Sur le disque deux chansons dont Timoun yo (plage 4) et Ich liebe dich Papy(9) parlent chacune des hommes dans deux registres différents ?
Timoun yo est un sujet qui qui concerne et les hommes et les femmes. Elle aborde la paternité responsable. Récemment le ministre à la condition féminine et aux droits de la femme a soumis une loi à ce sujet. Dans la tradition haïtienne, beaucoup de famille sont monoparentales. C’est souvent les femmes qui s’occupent des enfants. Cette chanson a la vocation d’endiguer ce fléau. Tel qu’il est dit dans la chanson « yon timoun bezwen afeksyon papa l menm jan li bezwen afeksyon manman’l. Il est courant dans notre pays de voir un homme chérir une femme pendant qu’ils sont amants. Dès qu’une grossesse survient, l’homme prend la fuite. Il est dit dans le chant « nou pa dwe fè pitit san nou poko prè », il faut qu’il y ait un dialogue entre les conjoint afin que l’enfant ne vienne pas subir les conséquences des inconséquences. La nutrition, l’écolage, l’affection sont obligatoires pour son développement. Un enfant qui ne connaît pas l’un de ses parents en souffrira beaucoup et partira surement à sa recherche afin de combler ce manque.Il fallait en tant que femmes écrire ce texte sur ce sujet qui nous préoccupe. C’est fondamental car les enfants représentent l’avenir.
Mettre les hommes en face de leur responsabilité n’est pas une façon de les dénigrer ou de leur témoigner de notre haine. La plage. 9 fait l’apologie des hommes parce qu’ ils ne sont pas tous irresponsables. Il y en a qui se soucient de leurs enfants en dépit parfois du fait qu’ils ont des problèmes avec la mère. Ce sont des hommes sérieux ! Cette chanson met l’accent sur la sensualité, le charnel. On peut déceler des rapports de corps. Les femmes invitent les hommes à venir jouer au tambour avec elles. Il y en qui peuvent croire que les femmes jouent au tambour à dessein de rivaliser avec les hommes. Entre Hommes et femmes il ne doit et femmes jouent au tambour ensemble, cela fait un beau tableau. C’est dans ce contexte que cette chanson a été réalisée. De plus la majorité de nos fans sont des hommes. Ils nous aident, ils nous entourent, c’était obligatoire qu’on leur dédie une chanson.

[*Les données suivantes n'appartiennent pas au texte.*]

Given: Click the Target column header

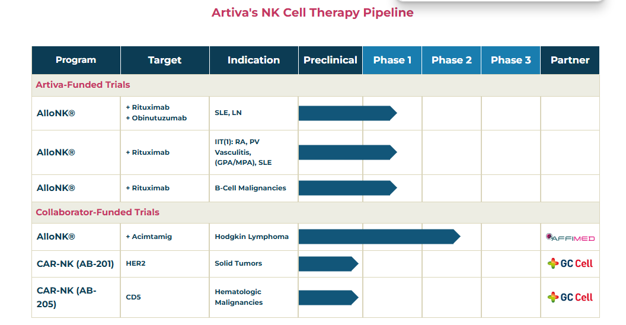Looking at the screenshot, I should point(165,60).
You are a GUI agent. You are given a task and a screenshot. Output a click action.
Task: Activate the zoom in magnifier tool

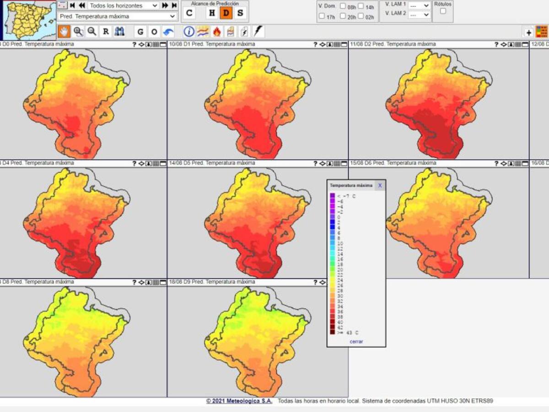tap(78, 32)
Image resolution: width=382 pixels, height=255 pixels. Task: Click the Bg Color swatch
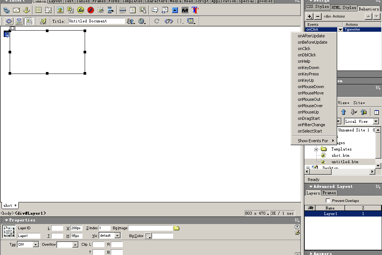[148, 236]
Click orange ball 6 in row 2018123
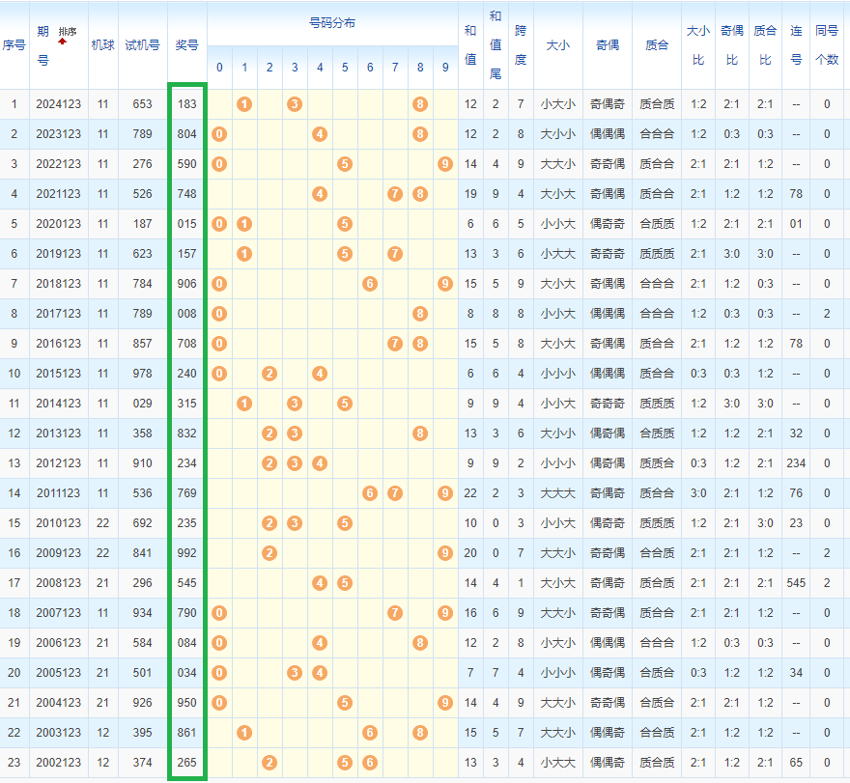This screenshot has height=783, width=850. tap(369, 284)
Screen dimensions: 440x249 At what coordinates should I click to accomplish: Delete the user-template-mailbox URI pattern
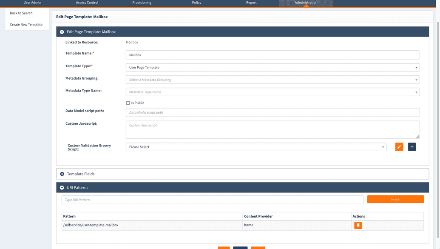[x=358, y=225]
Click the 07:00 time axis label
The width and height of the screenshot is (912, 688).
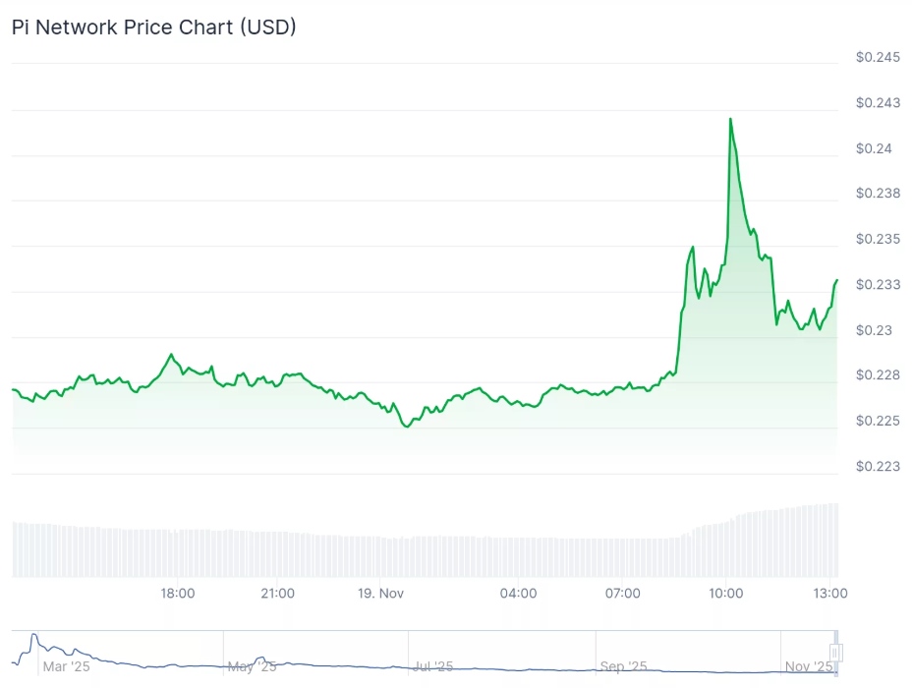coord(622,594)
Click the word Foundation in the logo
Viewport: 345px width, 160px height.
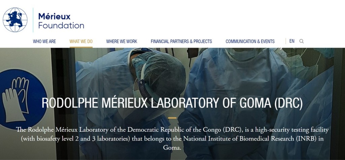[x=61, y=26]
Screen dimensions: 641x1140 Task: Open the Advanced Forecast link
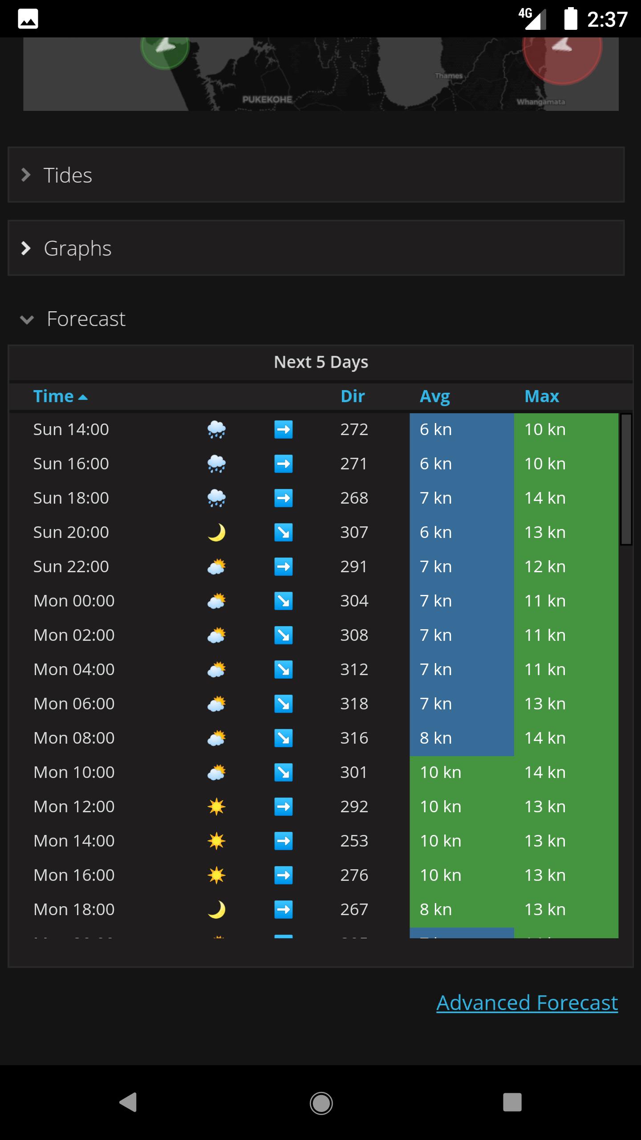coord(527,1003)
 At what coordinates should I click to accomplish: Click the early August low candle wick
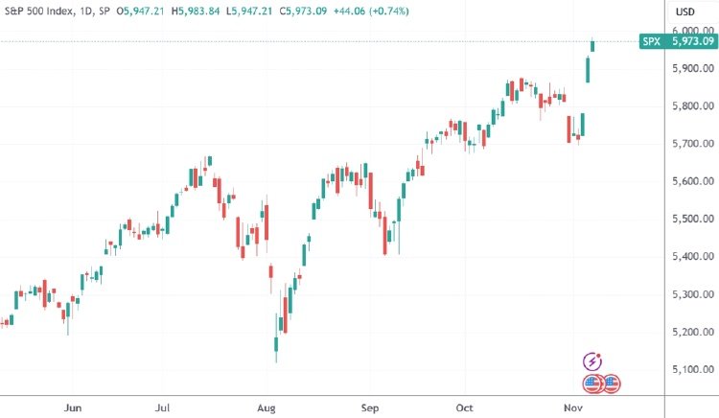[276, 357]
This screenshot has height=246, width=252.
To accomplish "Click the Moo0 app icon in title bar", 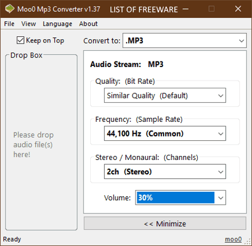I will pyautogui.click(x=10, y=9).
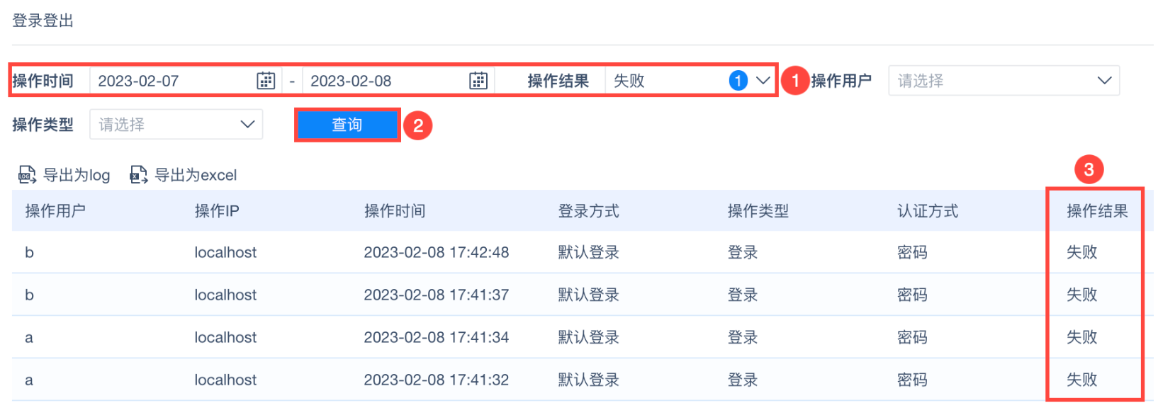Open the 操作用户 select dropdown

[1004, 81]
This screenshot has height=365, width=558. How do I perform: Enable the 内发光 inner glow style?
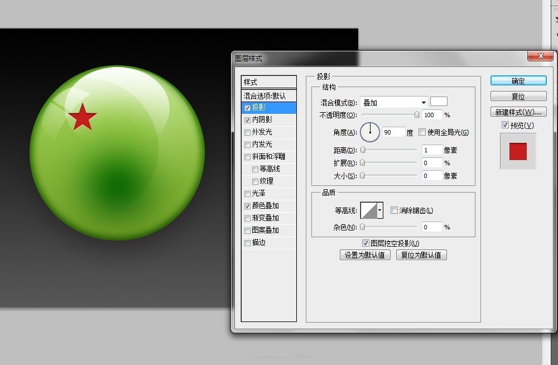(x=247, y=144)
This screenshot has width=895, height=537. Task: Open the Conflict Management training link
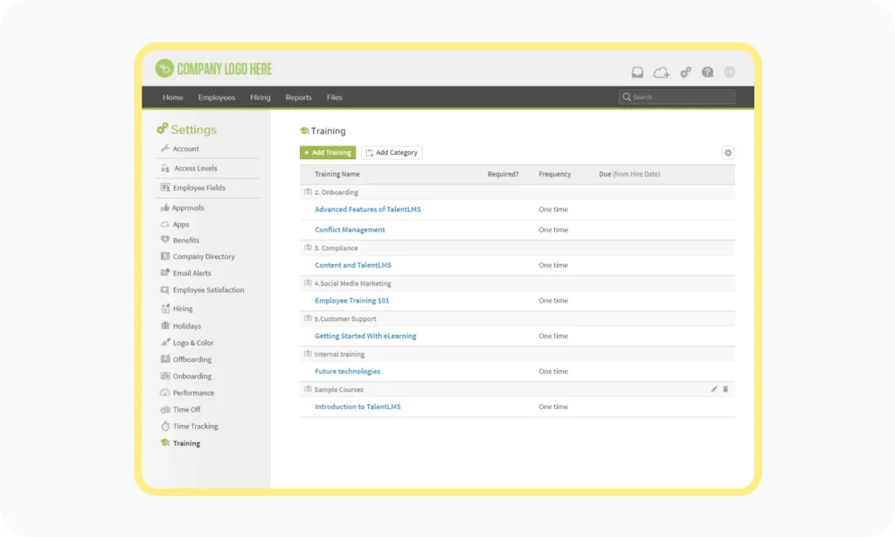pyautogui.click(x=350, y=230)
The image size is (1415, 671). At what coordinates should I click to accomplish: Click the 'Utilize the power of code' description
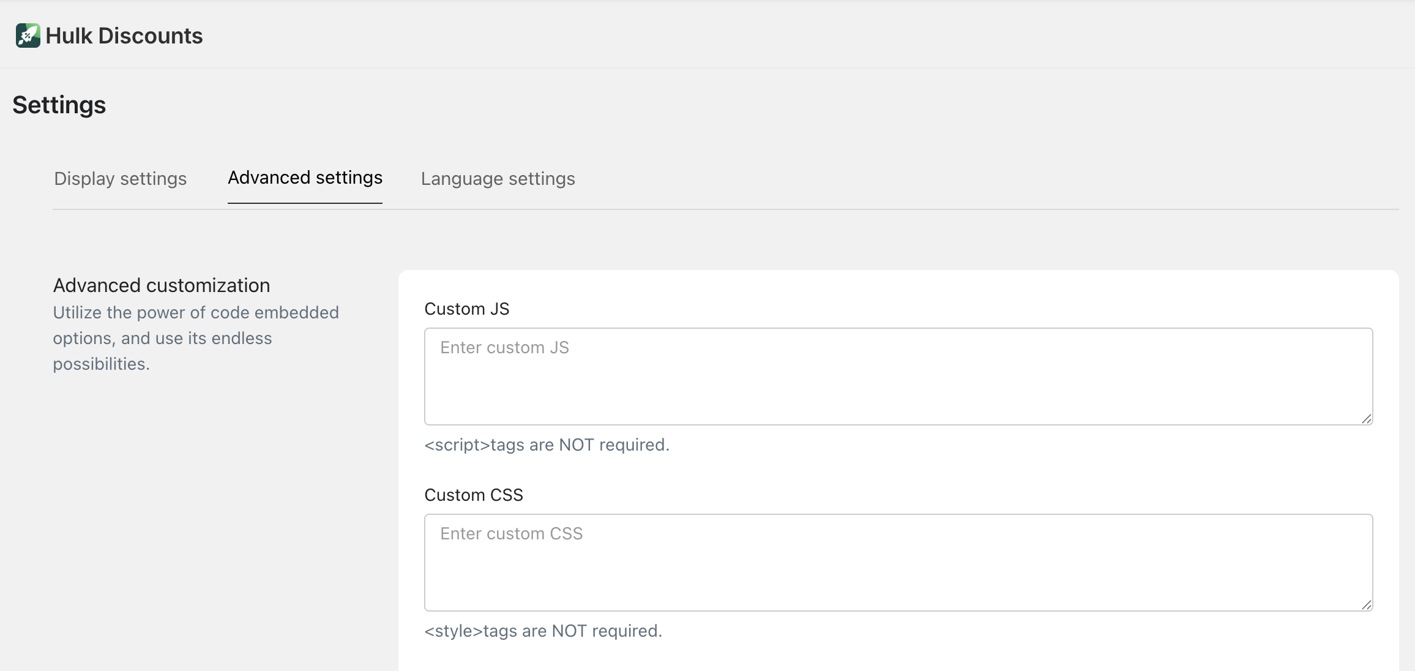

Comment comptez vous exploiter l’album ?
Suite à la première vente-signature qui eut lieu à Montana, on va procéder à d’autres dans des villes de province comme Saint-Marc, Les Cayes, Cap-Haïtien et Jérémie. Une tournée à l’extérieur s’en suivra. On est en train de planifier pour le Canada, on pourra aussi aller en Europe, on travaille d’arrache-pied à faire découvrir ce disque et Rara fanm qui est un concept tout à fait original dans une Haïti dominée par le compas. Le compas est très commercial. Le rara ne l’est pas.C’est réservé à des moments très spéciaux. Très magiques. C’est pourquoi le commercial ne nous tente point. Nous voulons faire quelque chose qui participe à la diversité, qui invite au voyage, qui est différent qui rend heureux.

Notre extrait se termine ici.